Esse número não sai da cabeça de João Reis desde o dia do acidente. "Eu viajava para todos os shows com ele. Nesta data, especificamente, não fui, porque o Felipe tinha uma apresentação aqui em Goiânia. Como eu estava na estrada o tempo todo, resolvi ficar. Eu sempre fui muito cuidadoso com essa questão de velocidade. Sempre que ele saía, eu ia atrás em outro carro, controlando: "Ó, vai devagar, porque eu estou atrás de vocês". Muitas vezes, a gente saía junto e, de repente, o carro sumia e eu ligava para alertar sobre isso", relata.
Reis diz se sentir culpado até hoje. Há sete anos, ele se pergunta se tudo não teria sido evitado caso estivesse junto do filho ou em outro carro acompanhando na estrada. "Eu me culpo muito. A gente nunca sabe, mas, talvez, se eu estivesse presente, com certeza estaria monitorando: "Estou a tantos por hora, por que vocês estão correndo?". Isso aconteceu várias vezes", revela.
Cristiano e a namorada, Allana Coelho Pinto de Moraes,19, morreram na tragédia. Sem cinto de segurança, ambos foram arremessados para fora do veículo. O empresário do cantor, que estava no banco do passageiro, e o motorista sobreviveram. "[Excesso de velocidade] é irresponsabilidade. É melhor chegar atrasado do que não chegar. Sempre pensei dessa forma. A vida é a coisa mais importante. Se você não dá valor à sua vida, vai dar valor no quê?", pondera João Reis.

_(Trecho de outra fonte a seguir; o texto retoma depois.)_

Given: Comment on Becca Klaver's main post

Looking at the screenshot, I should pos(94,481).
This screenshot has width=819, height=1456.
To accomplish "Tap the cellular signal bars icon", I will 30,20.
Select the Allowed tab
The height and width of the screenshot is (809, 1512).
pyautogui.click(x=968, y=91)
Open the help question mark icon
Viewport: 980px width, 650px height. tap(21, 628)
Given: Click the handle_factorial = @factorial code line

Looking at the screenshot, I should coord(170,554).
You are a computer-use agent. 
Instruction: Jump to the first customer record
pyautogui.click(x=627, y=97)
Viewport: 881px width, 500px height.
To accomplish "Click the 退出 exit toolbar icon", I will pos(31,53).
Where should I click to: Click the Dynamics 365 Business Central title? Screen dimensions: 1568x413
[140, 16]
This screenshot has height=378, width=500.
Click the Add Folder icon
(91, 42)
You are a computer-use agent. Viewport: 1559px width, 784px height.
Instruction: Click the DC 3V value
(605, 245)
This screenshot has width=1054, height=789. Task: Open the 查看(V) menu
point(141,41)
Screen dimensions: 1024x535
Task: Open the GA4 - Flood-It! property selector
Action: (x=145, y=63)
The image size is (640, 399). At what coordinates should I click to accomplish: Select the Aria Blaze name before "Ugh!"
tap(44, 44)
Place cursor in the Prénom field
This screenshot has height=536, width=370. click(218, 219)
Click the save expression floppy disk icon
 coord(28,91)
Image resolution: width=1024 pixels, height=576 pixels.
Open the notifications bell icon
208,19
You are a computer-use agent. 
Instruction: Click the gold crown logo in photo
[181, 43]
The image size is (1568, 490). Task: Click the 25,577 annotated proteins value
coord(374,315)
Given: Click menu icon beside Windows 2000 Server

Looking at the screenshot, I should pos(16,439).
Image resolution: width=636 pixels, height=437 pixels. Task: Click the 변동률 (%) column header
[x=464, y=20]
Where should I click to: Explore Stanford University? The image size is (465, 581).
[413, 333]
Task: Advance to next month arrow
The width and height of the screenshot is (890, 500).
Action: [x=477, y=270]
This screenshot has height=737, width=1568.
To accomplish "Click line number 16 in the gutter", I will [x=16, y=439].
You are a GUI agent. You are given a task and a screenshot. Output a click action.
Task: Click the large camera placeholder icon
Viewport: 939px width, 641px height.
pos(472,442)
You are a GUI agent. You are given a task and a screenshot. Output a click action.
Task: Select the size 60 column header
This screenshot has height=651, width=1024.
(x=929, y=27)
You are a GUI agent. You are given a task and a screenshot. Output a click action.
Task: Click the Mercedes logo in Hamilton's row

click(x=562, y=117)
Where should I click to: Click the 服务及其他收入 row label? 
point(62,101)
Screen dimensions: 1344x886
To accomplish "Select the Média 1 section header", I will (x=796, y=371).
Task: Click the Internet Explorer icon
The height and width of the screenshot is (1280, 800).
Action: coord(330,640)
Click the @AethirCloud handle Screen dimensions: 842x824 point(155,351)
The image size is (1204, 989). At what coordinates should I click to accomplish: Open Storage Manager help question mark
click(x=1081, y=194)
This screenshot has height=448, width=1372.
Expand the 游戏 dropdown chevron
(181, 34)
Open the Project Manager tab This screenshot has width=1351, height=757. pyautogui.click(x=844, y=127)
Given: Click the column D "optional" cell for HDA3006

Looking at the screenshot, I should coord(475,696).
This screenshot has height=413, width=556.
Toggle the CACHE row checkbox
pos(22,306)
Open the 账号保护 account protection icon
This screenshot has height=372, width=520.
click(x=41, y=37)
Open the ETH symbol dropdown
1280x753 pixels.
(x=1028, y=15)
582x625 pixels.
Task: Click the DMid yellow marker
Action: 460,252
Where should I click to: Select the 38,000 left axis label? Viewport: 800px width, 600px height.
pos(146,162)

Velocidade incompatível com os trechos de rodovia foi a segunda maior causa de acidentes nas estradas brasileiras entre 2012 e 2021, conforme registros da PRF. Assinalado como motivo principal de 115.760 ocorrências, esse fator só perde para falta de atenção do motorista e é seguido por: não manter distância de segurança em relação ao outro veículo, desobediência à sinalização e às normas de trânsito, e ingestão de álcool.
POR QUE OS ACIDENTES ACONTECEM?
20 CAUSAS MAIS COMUNS NAS BRS
Nesses 10 anos, mais de 935 mil pessoas morreram ou ficaram feridas em acidentes ocorridos somente nas rodovias federais, conforme dados da Polícia Rodoviária Federal (PRF). O diretor-executivo da Confederação Nacional do Transporte (CNT), Bruno Batista, estima que os altos índices de ocorrências nas estradas do Brasil são semelhantes aos números que países desenvolvidos tinham na década de 1970. "Estamos há uns 40 anos atrasados", analisa.
44 ACIDENTES COM ARTISTAS NAS BRs EM 10 ANOS
Segundo o último estudo feito pela CNT, que avaliou 109 mil quilômetros de estradas pavimentadas em 2021, quase dois terços das vias (61,8%) têm condições gerais classificadas como regulares (38,6%), ruins (16,3%) ou péssimas (6,9%).